Neste ponto, muitos poderiam contestar afirmando que a violência é tão generalizada que não há como a PM cuidar de “abobrinhas”. Mas, em contrário, ela já cuida de ações não-criminosas em larga escala, bem mais até que de prevenção ou repressão ao crime, o que poucas gentes sabem. O que é preciso, em primeiro lugar, é o policial ser conscientizado de sua importância ao comunicar a algum organismo responsável pela manutenção de vias públicas assuntos como: lâmpadas queimadas ou ausência de iluminação; buracos destruindo veículos e aumentando o risco de acidentes; semáforos defeituosos; bueiros de escoamento d’água sem tampa e outras situações cujo contexto particular incide negativamente sobre ordem pública e culmina exigindo alguma intervenção policial. Os problemas são infindáveis e variam de lugar para lugar. E não cabe ao policial ignorá-los sob o pretexto de que está esperando ocorrer algum delito para agir.
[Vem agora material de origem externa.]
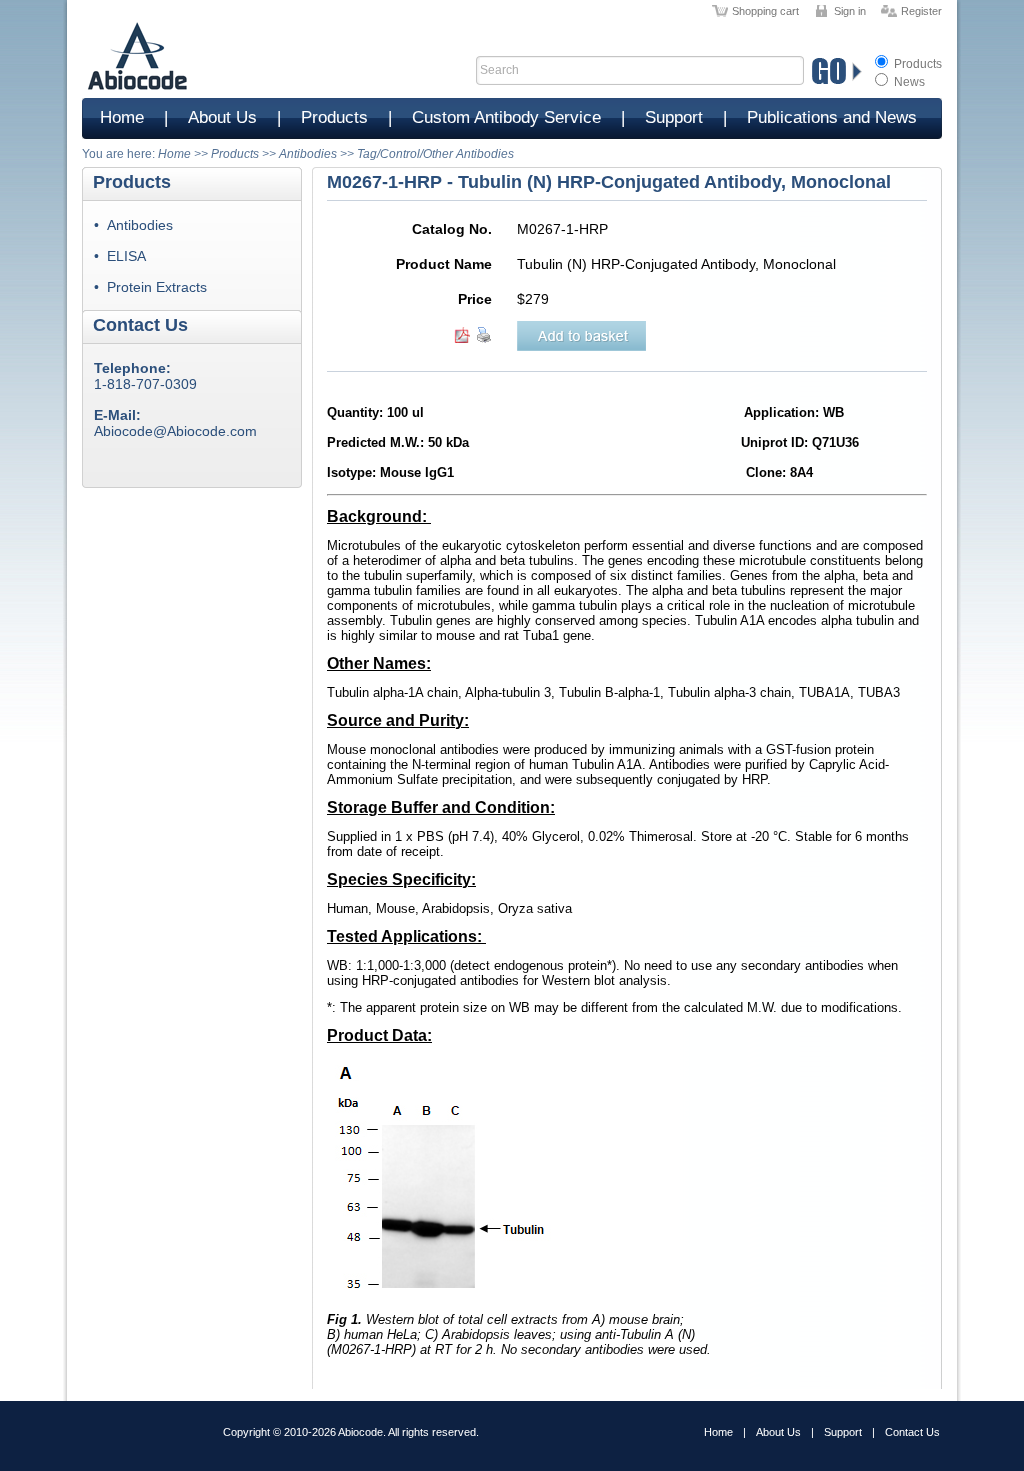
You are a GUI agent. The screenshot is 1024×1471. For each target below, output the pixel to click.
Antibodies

Trata-se, na verdade, de valorização de uma cultura de prevenção primária que geralmente passa ao largo das administrações públicas e dos usuários de serviços públicos. Afinal, os cidadãos não imaginam uma polícia-parceira exigindo junto aos organismos públicos o cumprimento de finalidades para as quais eles contribuem com pesados impostos. Infelizmente, nem a polícia se imagina assim...
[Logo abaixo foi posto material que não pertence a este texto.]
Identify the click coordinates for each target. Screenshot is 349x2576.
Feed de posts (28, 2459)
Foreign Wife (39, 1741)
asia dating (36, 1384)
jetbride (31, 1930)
A prevenção primária é vantajosa em todos os sentidos e ilimitada em suas finalidades sociais. Só como exemplo, quando o governo Garotinho lançou o projeto social “JOVENS PELA PAZ”, durante bom tempo quase dez mil jovens favelados garantiram o sustento honesto de si e de seus familiares e se afastaram dos encantamentos do crime. Esses jovens elevaram a autoestima e prestaram concomitantemente um importante serviço às suas comunidades. São iniciativas assim, de vasto e profundo alcance social, que se inserem na prevenção primária. Na verdade, a prevenção primária depende de interação entre os organismos públicos e as comunidades a que servem. A polícia, por estar presente em todas elas, não pode ficar alheia. Muito em contrário, deve ser a primeira a estimular reuniões para tratar de identificar os anseios dos cidadãos que, não atendidos, culminarão repercutindo negativamente na segurança pública. Portanto, a prevenção primária em geral, relevando a educação de qualidade em tempo integral (vital à criança e ao adolescente carentes), é um poderoso elo entre a polícia e os usuários dos seus serviços: os cidadãos. Tal liame, que anda esquecido, resume-se a duas ações permanentes e dinâmicas, porém dependentes de vontade política e do entusiasmo da polícia: articulação institucional e integração comunitária.